From start to end, write out the following data exactly, apart from its images.

───── Provided entries

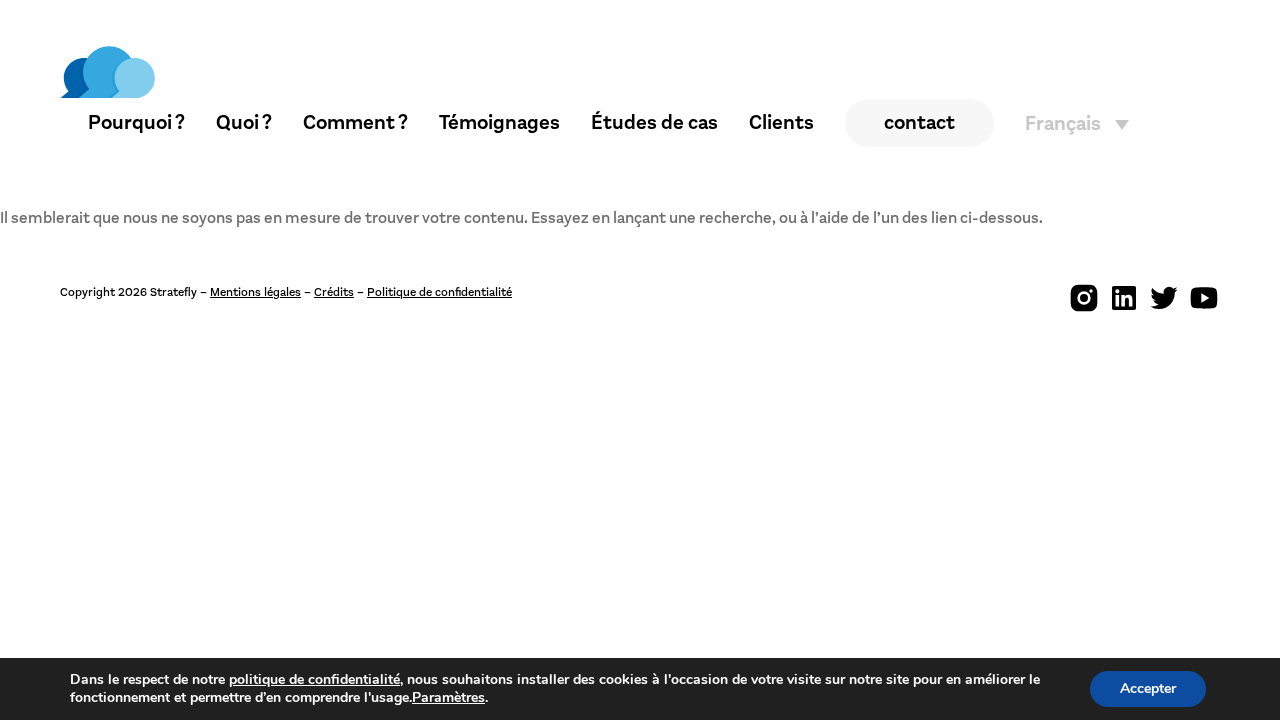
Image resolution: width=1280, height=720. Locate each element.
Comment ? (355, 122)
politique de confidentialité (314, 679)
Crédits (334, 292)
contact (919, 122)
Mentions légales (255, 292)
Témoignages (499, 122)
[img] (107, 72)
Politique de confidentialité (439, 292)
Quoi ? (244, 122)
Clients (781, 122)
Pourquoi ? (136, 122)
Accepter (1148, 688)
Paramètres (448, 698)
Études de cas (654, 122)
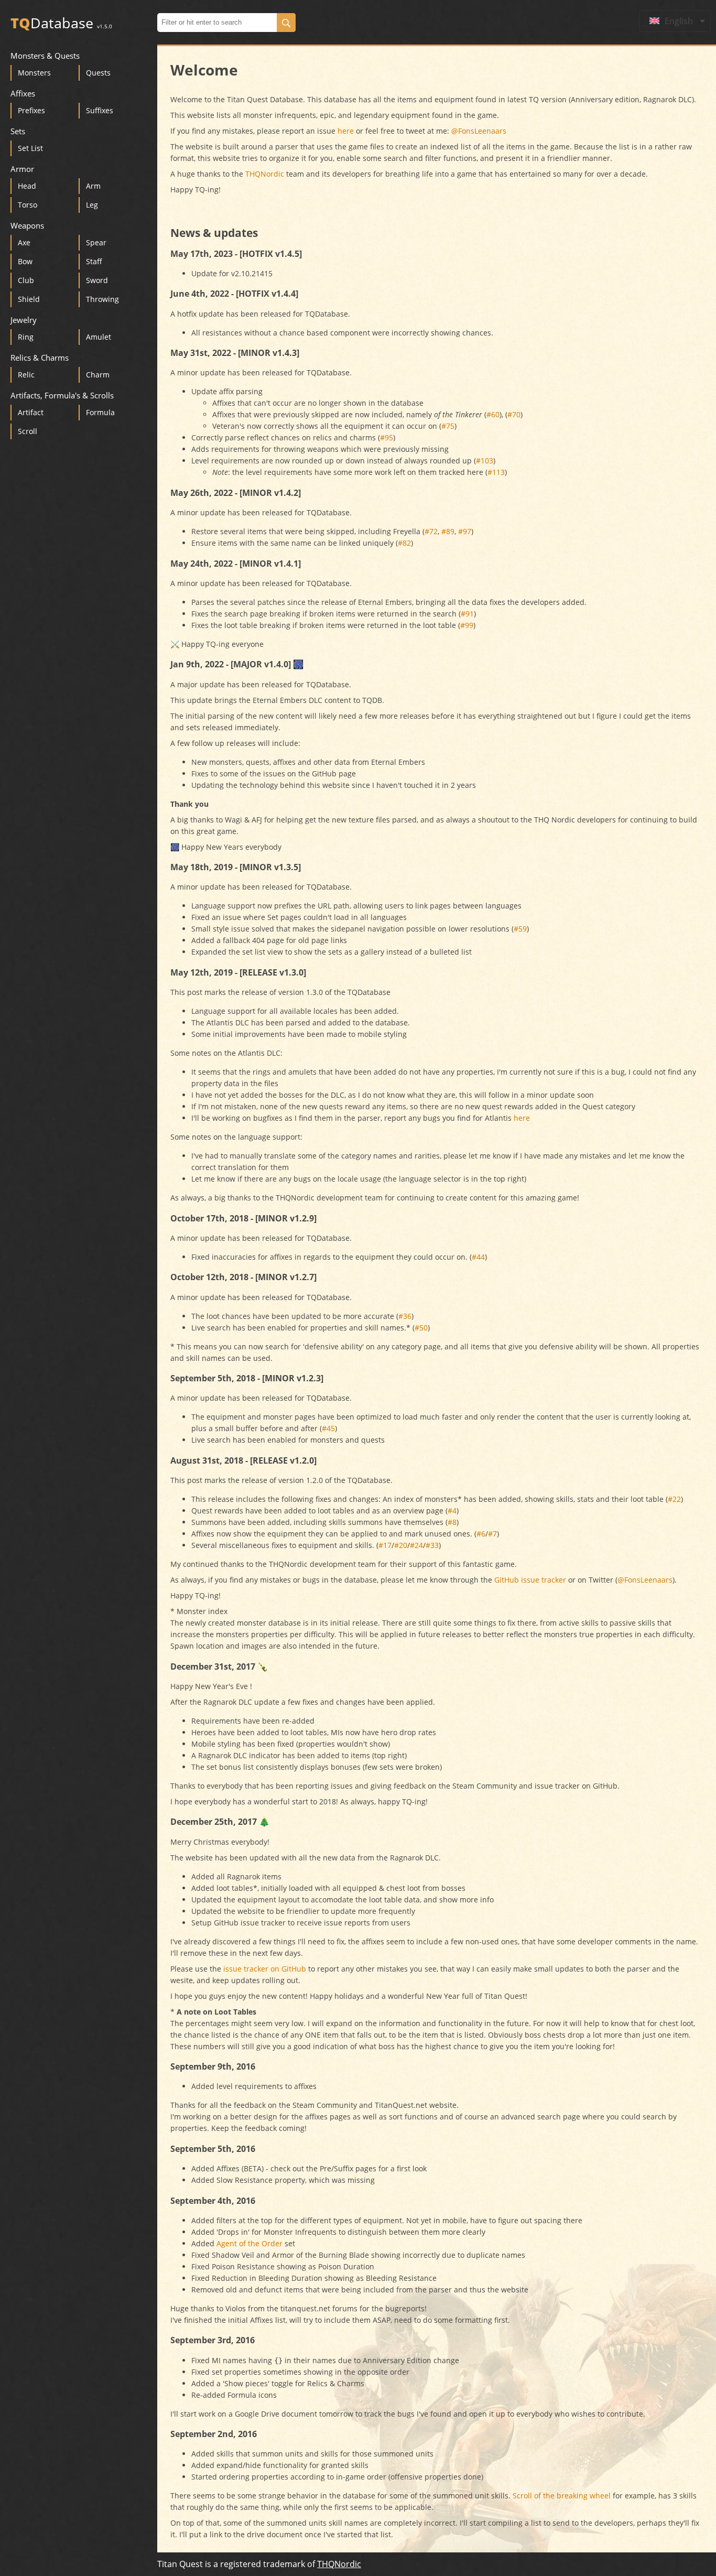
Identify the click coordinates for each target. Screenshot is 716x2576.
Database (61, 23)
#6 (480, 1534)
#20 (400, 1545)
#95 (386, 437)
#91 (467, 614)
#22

──────────

→ **Solution to this task**:
Image resolution: width=1280, height=720. Locate each element.
Comment ? (355, 122)
politique de confidentialité (314, 679)
Crédits (334, 292)
contact (919, 122)
Mentions légales (255, 292)
Témoignages (499, 122)
[img] (107, 72)
Politique de confidentialité (439, 292)
Quoi ? (244, 122)
Clients (781, 122)
Pourquoi ? (136, 122)
Accepter (1148, 688)
Paramètres (448, 698)
Études de cas (654, 122)
Identify the click coordinates for each target. Screenshot is 716x2576.
Database (61, 23)
#6 (480, 1534)
#20 (400, 1545)
#95 (386, 437)
#91 (467, 614)
#22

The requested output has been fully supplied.